I wish I could say almond milk chicken is waiting for you right now, but that dish is a buffet special, and with the encyclopedic Pakistani cookbook that is her brain, the lineup is always changing.

The daily lunch buffet (Tuesday-Thursday, 11 a.m.-2 p.m.) is small, but mighty, and she takes great pains to ensure that all guests will find something to enjoy by creating vegetarian and vegan curries in both mild and hot varieties, as well as plenty of meaty entrees.

In fact, Sheikh said that while Indian food (with which Pakistani cuisine is often compared) has a greater focus on meatless dishes, the food she grew up with and serves today are often built around the meat. Spice-loving carnivores take note.
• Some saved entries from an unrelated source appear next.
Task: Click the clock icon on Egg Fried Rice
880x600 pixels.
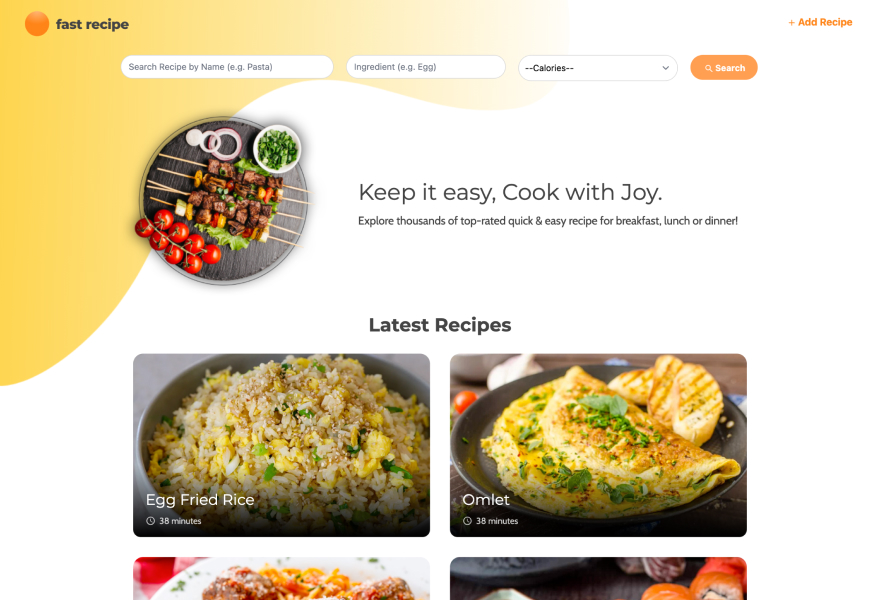Action: click(150, 521)
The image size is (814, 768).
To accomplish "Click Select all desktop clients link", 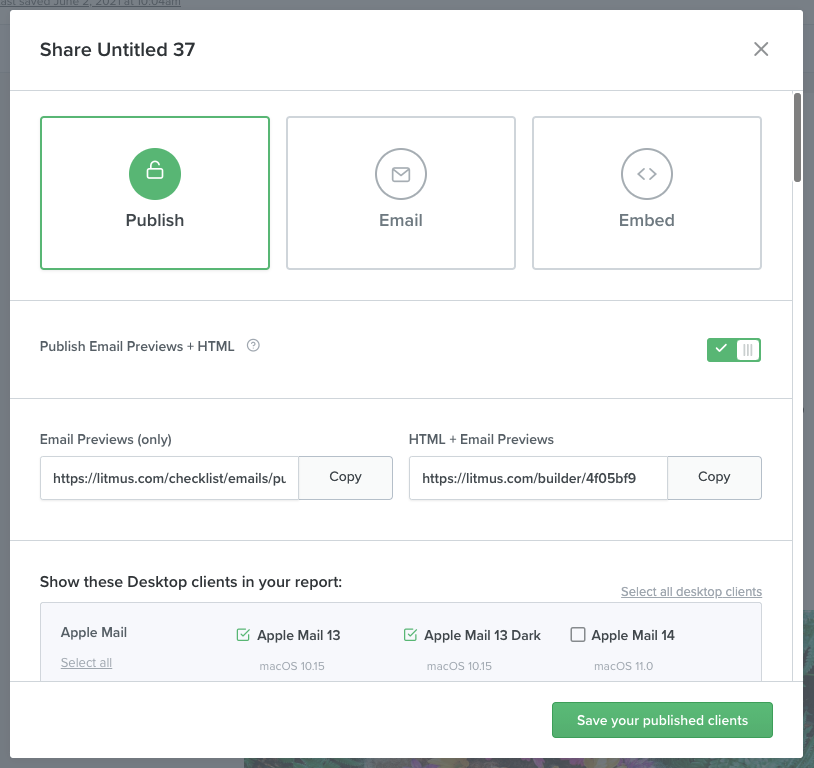I will click(x=691, y=592).
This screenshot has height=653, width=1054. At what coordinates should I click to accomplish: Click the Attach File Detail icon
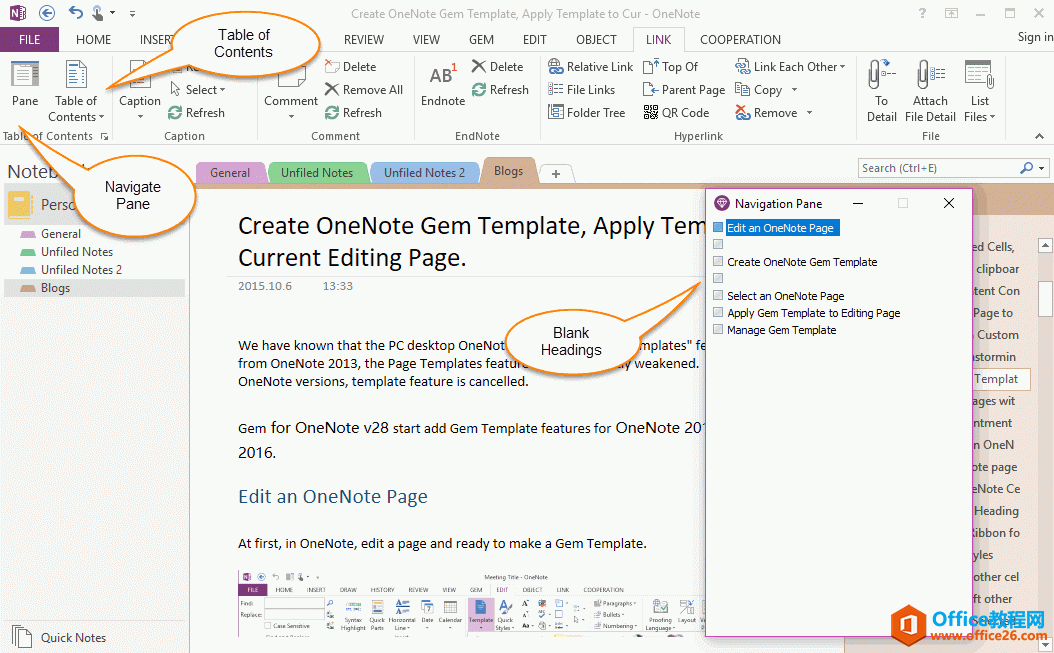coord(930,90)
With that in mind, the restaurant has recently begun hosting more buffets with more attention paid to the kebab side of the business. I attended a Kebab Night Buffet that had a limited number of curries but a far greater amount of spiced and grilled meats, including the crown jewel of the restaurant, the Beef Chapli Kebab.

Think about a really tasty rustic hamburger and you’ll be halfway to a beef chapli kebab. It’s made with ground beef, but mixed with a number of herbs and spices and cooked both on a grill and in a fryer. The result is a little crispy, a little tender, a little spicy, and a whole lot of rich, beefy umami.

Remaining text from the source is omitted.